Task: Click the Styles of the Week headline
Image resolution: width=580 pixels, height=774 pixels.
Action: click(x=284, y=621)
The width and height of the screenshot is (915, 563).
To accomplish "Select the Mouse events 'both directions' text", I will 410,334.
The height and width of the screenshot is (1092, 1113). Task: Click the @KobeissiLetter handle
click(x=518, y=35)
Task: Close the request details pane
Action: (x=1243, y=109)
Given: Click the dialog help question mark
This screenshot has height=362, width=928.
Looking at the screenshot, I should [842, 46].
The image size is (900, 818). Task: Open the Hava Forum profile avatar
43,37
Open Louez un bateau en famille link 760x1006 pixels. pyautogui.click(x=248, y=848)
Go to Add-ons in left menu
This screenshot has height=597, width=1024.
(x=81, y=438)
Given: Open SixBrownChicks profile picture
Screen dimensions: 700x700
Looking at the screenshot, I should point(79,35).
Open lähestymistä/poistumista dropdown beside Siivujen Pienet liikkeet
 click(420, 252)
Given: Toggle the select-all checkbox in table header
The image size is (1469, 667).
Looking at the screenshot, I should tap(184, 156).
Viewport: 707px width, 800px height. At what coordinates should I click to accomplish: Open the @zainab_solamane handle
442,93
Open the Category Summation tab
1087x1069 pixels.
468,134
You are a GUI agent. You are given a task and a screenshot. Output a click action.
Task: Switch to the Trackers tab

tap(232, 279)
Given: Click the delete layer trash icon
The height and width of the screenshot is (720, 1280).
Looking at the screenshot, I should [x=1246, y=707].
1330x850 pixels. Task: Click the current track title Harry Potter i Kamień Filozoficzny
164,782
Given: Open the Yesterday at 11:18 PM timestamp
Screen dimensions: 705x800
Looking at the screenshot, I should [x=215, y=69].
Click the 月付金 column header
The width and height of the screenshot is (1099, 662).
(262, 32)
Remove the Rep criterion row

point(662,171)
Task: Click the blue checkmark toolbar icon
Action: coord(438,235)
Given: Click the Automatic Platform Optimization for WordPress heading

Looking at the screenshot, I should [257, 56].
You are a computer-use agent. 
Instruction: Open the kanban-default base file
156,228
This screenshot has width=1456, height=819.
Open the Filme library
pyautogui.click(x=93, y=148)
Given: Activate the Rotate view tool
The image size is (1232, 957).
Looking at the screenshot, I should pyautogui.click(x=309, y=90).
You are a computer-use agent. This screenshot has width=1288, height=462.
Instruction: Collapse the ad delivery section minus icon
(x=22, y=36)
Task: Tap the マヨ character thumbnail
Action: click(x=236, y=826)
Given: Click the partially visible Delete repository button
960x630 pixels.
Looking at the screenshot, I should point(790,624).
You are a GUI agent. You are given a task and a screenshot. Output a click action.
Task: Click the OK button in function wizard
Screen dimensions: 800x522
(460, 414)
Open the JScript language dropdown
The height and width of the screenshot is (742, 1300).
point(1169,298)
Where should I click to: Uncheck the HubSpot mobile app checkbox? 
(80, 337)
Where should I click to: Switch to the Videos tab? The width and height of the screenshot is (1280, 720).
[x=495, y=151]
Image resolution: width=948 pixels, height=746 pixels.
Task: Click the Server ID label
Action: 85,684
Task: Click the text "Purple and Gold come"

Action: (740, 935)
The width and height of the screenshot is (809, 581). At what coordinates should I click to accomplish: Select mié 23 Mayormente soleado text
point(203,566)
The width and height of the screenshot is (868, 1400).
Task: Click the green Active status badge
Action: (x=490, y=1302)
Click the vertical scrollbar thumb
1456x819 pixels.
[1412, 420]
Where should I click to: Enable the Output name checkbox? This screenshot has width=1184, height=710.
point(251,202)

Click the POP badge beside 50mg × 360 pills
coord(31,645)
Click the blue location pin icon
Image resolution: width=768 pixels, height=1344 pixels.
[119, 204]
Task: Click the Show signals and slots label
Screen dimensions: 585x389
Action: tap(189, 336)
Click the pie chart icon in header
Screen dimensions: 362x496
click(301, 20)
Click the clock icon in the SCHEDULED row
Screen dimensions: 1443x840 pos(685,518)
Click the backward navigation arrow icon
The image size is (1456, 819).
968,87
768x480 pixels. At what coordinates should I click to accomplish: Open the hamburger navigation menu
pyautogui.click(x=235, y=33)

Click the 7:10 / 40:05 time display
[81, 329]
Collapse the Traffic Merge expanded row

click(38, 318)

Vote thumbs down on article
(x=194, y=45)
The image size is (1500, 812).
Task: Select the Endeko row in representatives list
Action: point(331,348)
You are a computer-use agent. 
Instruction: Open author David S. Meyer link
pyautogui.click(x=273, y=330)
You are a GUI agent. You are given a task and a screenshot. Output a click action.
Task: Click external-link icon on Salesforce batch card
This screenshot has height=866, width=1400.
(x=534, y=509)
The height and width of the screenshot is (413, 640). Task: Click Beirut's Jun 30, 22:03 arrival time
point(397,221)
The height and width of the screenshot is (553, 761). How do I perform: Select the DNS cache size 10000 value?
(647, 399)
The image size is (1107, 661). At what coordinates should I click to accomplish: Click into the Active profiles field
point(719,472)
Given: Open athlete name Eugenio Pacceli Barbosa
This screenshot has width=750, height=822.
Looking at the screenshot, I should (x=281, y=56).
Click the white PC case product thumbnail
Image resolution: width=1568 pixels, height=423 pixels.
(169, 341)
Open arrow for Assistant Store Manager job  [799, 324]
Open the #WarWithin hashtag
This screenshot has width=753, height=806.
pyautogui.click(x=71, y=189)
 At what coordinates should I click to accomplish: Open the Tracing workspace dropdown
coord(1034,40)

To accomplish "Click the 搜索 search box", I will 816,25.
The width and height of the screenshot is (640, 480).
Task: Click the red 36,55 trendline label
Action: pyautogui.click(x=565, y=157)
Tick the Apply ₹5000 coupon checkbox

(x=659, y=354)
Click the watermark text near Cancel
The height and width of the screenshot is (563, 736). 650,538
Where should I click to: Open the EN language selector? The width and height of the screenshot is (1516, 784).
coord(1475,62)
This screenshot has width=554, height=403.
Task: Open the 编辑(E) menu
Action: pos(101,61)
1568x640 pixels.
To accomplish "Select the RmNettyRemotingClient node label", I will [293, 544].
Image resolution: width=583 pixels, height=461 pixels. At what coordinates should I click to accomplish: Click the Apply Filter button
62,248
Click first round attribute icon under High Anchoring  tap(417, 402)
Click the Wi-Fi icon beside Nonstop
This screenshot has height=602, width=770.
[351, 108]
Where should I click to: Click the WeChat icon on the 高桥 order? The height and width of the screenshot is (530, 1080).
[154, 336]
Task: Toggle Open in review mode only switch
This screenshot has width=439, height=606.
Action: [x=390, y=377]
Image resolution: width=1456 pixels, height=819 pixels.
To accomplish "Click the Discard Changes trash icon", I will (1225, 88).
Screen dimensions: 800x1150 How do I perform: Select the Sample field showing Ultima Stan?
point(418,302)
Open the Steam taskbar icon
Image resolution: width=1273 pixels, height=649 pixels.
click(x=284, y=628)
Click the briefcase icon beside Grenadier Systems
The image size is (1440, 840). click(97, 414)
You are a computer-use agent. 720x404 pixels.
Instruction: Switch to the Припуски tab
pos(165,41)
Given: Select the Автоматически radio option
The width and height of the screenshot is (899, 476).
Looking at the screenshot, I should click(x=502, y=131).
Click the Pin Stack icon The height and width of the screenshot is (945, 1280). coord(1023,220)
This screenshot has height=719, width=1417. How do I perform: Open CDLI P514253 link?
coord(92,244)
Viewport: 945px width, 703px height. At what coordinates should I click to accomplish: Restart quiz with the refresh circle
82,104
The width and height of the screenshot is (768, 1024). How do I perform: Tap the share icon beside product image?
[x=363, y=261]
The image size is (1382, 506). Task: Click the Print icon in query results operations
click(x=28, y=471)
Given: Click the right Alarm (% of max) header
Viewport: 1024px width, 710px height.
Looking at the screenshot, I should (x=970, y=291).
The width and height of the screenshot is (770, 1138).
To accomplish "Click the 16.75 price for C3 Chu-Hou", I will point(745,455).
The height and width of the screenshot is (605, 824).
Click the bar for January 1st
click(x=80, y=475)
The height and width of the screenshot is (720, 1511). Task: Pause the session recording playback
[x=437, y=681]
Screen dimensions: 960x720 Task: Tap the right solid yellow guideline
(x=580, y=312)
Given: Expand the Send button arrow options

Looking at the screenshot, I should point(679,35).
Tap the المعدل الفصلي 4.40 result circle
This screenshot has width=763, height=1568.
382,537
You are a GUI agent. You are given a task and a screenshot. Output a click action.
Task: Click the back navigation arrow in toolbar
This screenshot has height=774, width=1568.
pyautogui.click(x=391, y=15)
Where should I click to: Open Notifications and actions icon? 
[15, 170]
--------
- _Description of the task_
Each line of the records with the word "computer" in it is to be copied.

- _Written response_
You are a computer-use agent. 
You are a computer-use agent. This screenshot has width=1288, height=462.
You are a computer-use agent. 
You are a computer-use agent. 720x404 pixels.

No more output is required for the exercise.